Legislation to allow the identity verification service was abandoned by the former Morrison government in 2019 after the parliamentary joint committee on intelligence and security recommended it be redrafted over concerns there were insufficient privacy safeguards for the proposal.
However, the service began operating and, four years on, the Albanese government has pushed through new legislation in the House of Representatives. It is now under review in the Senate.
Part of the rush, according to witnesses at the Senate inquiry on Monday, was that verification services linking up the state and territory ID systems to businesses carrying out ID checks appeared to have been operating without a legislative framework. This would make them illegal.
The Greens senator David Shoebridge asked the Digital Rights Watch chair, Lizzie O’Shea, if the speed at which the legislation was being pushed through parliament was to shield the government from unlawful practice of the service.
“I think there’s a real question about the legality of the scheme, and the haste is about protecting the government from liability,” O’Shea said.
In 2022 alone, the Document Verification Service was used more than 140m times by 2,700 public and private sector organisations. In the last financial year there were about 2.6m transactions of the Facial Verification Service by government agencies.
The Human Rights Law Centre senior lawyers Kieran Pender and David Mejia-Canales said in a submission to the inquiry that there was no evident federal legislative basis for either system.
“It is extraordinary that the Australian government is, it seems, presently using identity-verification services on a mass scale without a lawful basis. And it is all the more extraordinary that the Australian government would seek to rush through such important legislation, with minimal opportunity for parliamentary scrutiny, in these circumstances.”
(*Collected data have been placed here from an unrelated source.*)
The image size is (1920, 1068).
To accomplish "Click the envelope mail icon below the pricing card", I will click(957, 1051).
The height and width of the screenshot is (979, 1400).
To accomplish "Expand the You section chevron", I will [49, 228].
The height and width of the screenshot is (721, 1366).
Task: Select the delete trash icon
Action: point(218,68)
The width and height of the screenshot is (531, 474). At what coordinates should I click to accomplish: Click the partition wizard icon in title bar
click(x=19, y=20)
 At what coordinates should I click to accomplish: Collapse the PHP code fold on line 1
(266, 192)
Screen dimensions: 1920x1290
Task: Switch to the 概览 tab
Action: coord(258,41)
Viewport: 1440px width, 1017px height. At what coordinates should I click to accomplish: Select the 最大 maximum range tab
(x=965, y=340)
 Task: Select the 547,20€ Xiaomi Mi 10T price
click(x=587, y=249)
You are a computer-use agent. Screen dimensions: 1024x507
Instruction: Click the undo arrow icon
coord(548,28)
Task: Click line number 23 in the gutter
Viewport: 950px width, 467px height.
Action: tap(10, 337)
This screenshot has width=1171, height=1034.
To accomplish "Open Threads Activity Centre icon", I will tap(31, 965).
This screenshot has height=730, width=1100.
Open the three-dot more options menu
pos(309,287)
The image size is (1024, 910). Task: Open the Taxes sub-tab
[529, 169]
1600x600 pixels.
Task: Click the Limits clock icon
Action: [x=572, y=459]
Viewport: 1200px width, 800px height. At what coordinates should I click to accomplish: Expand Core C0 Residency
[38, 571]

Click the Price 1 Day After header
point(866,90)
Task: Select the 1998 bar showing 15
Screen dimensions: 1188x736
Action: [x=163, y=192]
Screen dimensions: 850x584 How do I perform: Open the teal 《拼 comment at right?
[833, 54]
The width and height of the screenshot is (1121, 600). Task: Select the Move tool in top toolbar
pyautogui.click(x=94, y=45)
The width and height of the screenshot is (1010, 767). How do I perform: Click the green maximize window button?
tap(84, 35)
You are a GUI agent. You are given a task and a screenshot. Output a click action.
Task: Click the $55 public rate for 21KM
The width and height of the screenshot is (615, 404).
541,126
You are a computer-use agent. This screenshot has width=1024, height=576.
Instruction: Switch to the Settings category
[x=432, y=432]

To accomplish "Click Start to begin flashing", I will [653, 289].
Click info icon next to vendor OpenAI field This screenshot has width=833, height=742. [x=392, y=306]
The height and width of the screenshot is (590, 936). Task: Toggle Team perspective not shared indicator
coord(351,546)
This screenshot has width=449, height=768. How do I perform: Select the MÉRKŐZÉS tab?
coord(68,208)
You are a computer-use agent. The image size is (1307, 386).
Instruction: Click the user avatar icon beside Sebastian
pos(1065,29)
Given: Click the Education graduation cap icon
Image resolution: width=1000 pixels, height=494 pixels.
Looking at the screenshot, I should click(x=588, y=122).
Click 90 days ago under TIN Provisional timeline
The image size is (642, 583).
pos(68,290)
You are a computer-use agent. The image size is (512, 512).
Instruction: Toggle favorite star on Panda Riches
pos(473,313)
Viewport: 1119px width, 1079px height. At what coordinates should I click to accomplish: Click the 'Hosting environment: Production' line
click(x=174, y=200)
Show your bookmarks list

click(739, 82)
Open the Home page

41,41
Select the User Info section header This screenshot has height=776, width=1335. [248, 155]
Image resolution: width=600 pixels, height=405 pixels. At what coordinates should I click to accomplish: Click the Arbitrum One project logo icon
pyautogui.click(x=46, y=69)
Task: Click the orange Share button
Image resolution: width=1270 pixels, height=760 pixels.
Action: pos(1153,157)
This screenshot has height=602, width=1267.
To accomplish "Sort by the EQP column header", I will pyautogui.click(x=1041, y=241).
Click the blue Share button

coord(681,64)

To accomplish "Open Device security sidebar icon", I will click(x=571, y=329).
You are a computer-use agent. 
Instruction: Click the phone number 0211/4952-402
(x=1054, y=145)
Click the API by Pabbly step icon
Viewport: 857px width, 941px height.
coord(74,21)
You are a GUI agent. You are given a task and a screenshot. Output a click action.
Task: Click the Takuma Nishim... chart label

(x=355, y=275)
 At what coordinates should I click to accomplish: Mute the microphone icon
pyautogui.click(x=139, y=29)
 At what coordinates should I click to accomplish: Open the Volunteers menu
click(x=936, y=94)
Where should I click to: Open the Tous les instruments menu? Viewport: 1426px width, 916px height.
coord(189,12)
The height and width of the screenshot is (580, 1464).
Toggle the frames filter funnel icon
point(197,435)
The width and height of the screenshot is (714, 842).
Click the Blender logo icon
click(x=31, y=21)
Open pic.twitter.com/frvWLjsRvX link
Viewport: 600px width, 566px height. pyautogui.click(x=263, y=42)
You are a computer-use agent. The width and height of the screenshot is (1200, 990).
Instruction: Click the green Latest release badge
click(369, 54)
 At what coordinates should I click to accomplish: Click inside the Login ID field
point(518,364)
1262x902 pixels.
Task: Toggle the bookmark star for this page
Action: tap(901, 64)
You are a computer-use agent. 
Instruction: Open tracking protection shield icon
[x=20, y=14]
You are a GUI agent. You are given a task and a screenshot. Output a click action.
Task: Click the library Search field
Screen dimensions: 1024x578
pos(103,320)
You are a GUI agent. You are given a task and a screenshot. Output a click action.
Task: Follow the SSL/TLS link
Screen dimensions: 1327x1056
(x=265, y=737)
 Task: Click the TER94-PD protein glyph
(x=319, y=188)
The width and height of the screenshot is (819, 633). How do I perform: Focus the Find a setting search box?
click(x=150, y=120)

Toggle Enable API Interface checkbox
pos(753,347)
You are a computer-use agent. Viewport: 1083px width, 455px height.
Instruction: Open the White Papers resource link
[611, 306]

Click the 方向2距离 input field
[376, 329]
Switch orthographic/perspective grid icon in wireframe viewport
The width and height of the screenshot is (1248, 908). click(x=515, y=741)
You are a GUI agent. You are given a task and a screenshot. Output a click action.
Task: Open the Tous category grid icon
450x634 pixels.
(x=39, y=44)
When Shoebridge asked the attorney general’s department first assistant secretary, Tara Inverarity, whether the system had been operating to date unlawfully, she said she could not comment on legal advice, but said it was “highly desirable” for a legislative framework to be in place.
“We think there are extremely good reasons why the services that are being provided now should have appropriate legislative authority that provides parameters within which the services can be used that have been set by the parliament.”
Shoebridge said the legislation appeared to be rushed, not to protect privacy and data, but to protect the government from litigation.